> Text:
— Begin —

Metamath Proof Explorer

Theorem eufsn

Description: There is exactly one function into a singleton, assuming ax-rep . See eufsn2 for different axiom requirements. If existence is not needed, use mofsn or mofsn2 for fewer axiom assumptions. (Contributed by Zhi Wang, 19-Sep-2024)

	Ref	Expression
Hypotheses	eufsn.1	$⊢ φ \to B \in W$
	eufsn.2	$⊢ φ \to A \in V$
Assertion	eufsn	$⊢ φ \to \exists! f f : A ⟶ \{B\}$

Proof

Step	Hyp	Ref	Expression
1		eufsn.1	$⊢ φ \to B \in W$
2		eufsn.2	$⊢ φ \to A \in V$
3		fconstmpt	$⊢ A \times \{B\} = (x \in A ⟼ B)$
4		mptexg	$⊢ A \in V \to (x \in A ⟼ B) \in V$
5	3 4	eqeltrid	$⊢ A \in V \to A \times \{B\} \in V$
6	2 5	syl	$⊢ φ \to A \times \{B\} \in V$
7	1 6	eufsnlem	$⊢ φ \to \exists! f f : A ⟶ \{B\}$

— End —

Please name the theorem that the Metamath proof page's description recommends for different axiom requirements.

> Data shown:
— Begin —

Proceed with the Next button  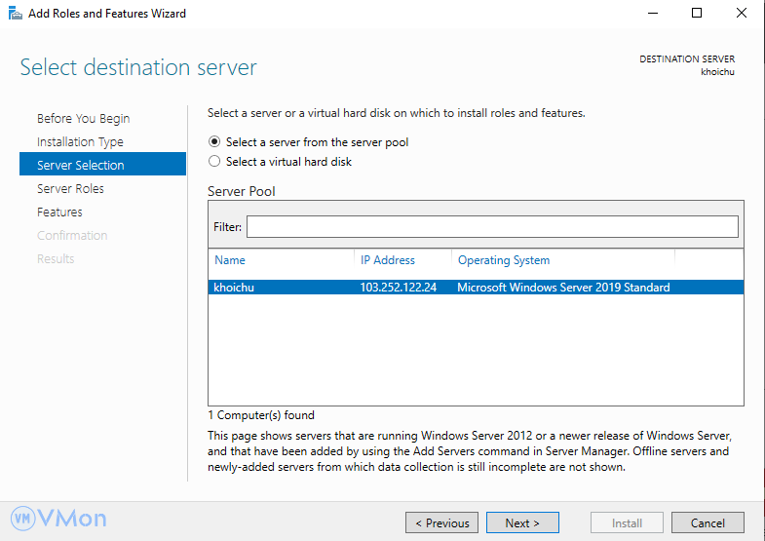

— End —

> Written answer: eufsn2